En outre, si Pastef échoue à obtenir la majorité, ses ambitions de réforme risquent de se heurter à une opposition parlementaire organisée. Des projets phares, comme la dissolution du Haut conseil des collectivités territoriales (HCTT) et du Conseil économique, social et environnemental (Cese), pourraient être bloqués. Une cohabitation serait également un scénario redouté, car elle affaiblirait considérablement la capacité de Sonko à imposer son agenda politique.

Déjà, le Premier ministre a refusé de faire sa déclaration de politique générale (DPG) pour éviter d'être la cible d'attaques politiques, illustrant la méfiance de l'actuel gouvernement face à l’opposition grandissante.

Le pari risqué d’une majorité absolue

Ousmane Sonko semble pourtant convaincu que son parti est en position de force. Après tout, Pastef est le seul parti à avoir remporté la Présidentielle dès le premier tour, un fait sans précédent dans les trois alternances démocratiques du Sénégal (2000, 2012 et 2024).

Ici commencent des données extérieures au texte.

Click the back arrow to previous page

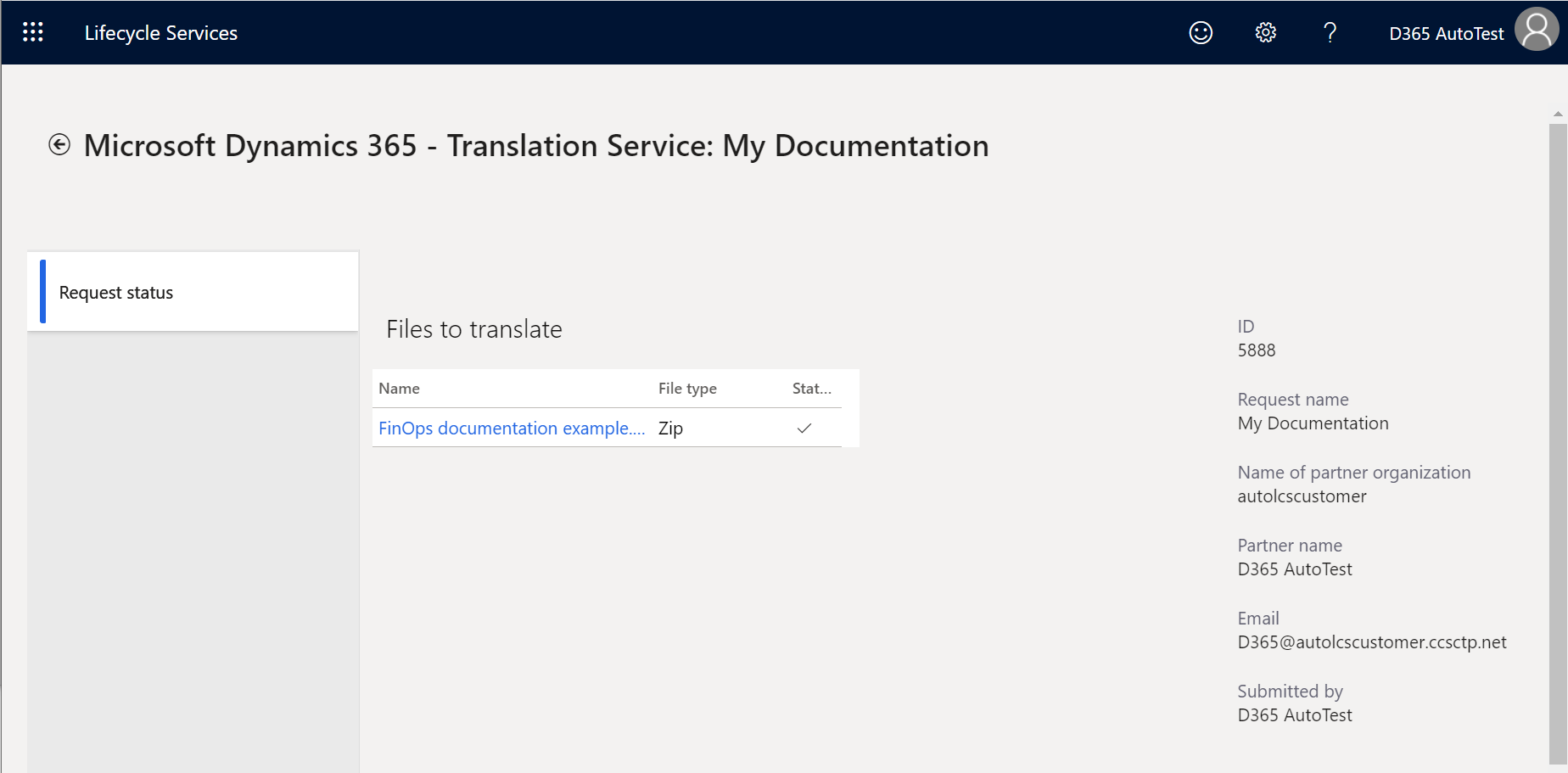(x=58, y=144)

En outre, le mode de scrutin à un tour des Législatives lui est favorable. Avec une base électorale solide et une jeunesse mobilisée, Pastef pourrait bien réaliser l’exploit de décrocher la majorité absolue à l'Assemblée nationale.

Sonko et son équipe misent également sur une campagne de terrain intensive. Contrairement à ses adversaires, qui peinent à former des coalitions solides, Pastef adopte une posture offensive.

Selon le politologue Alassane Ndao dans les colonnes du ‘’Monde’’, ‘’Sonko fait le choix d’investir des soutiens de la coalition présidentielle sous l’étiquette Pastef pour resserrer les rangs et éviter la transhumance politique’’. Cette stratégie pourrait permettre au parti de garder une cohésion interne et d’éviter les défections postélectorales, fréquentes au Sénégal.

Les prochaines Législatives s'annoncent donc comme un moment crucial pour Pastef et Ousmane Sonko. Si le parti parvient à obtenir la majorité à l’Assemblée, il sera en position de force pour appliquer son programme et consolider son pouvoir.